- 选文
*****

LeetCode | Insert Interval

题目:

Given a set of non-overlapping intervals, insert a new interval into the intervals (merge if necessary).

You may assume that the intervals were initially sorted according to their start times.

Example 1:
Given intervals [1,3],[6,9], insert and merge [2,5] in as [1,5],[6,9].

Example 2:
Given [1,2],[3,5],[6,7],[8,10],[12,16], insert and merge [4,9] in as [1,2],[3,10],[12,16].

This is because the new interval [4,9] overlaps with [3,5],[6,7],[8,10].


思路:

主要工作有两点:第一找到插入位置;第二确定是替换还是新增。

代码:

/**
 * Definition for an interval.
 * struct Interval {
 *     int start;
 *     int end;
 *     Interval() : start(0), end(0) {}
 *     Interval(int s, int e) : start(s), end(e) {}
 * };
 */
class Solution {
public:
    vector<Interval> insert(vector<Interval> &intervals, Interval newInterval) {
        if(intervals.size()==0)
        {
            vector<Interval> r;
            r.push_back(newInterval);
            return r;
        }
        else
        {
            int begin = 0;
            int end = intervals.size()-1;
            if(newInterval.end < intervals[begin].start)
            {
                intervals.insert(intervals.begin(),newInterval);
            }
            else if(newInterval.start > intervals[end].end)
            {
                intervals.insert(intervals.end(),newInterval);
            }
            else
            {
                while(end>=begin)

*****

- 材料
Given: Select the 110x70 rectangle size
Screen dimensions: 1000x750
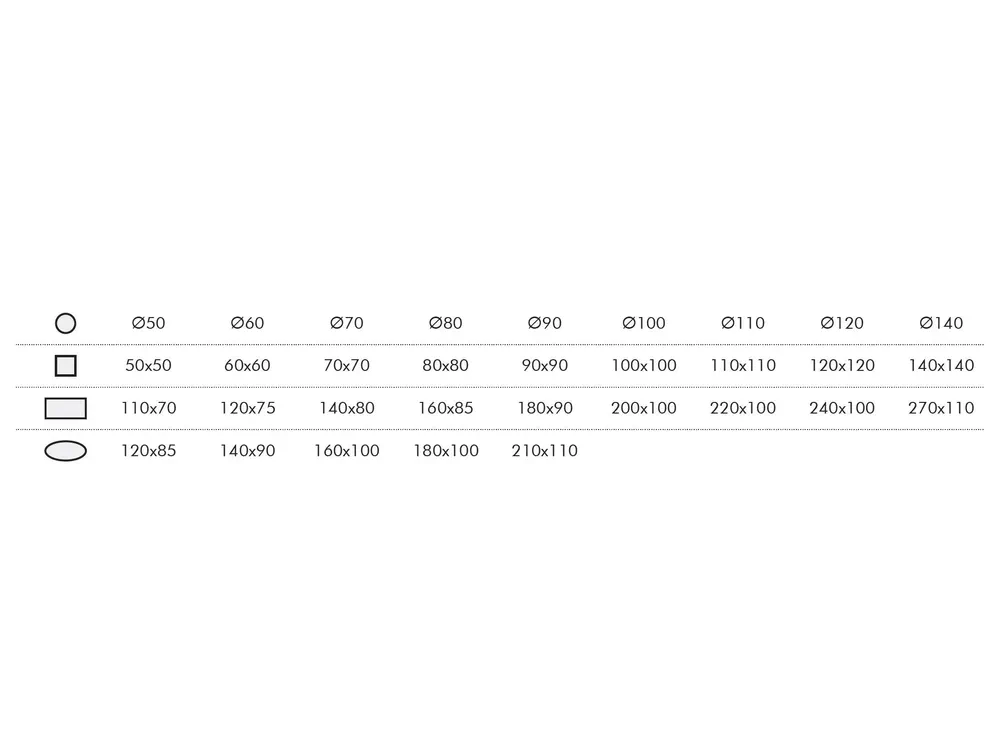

*****

- 练习要求
选文的 Example 2 在插入 [4,9] 之前给定了一组区间,请把这组区间全部列出来。 上面的列表在本练习中用不到。

- 参考答案
[1,2]、[3,5]、[6,7]、[8,10]、[12,16]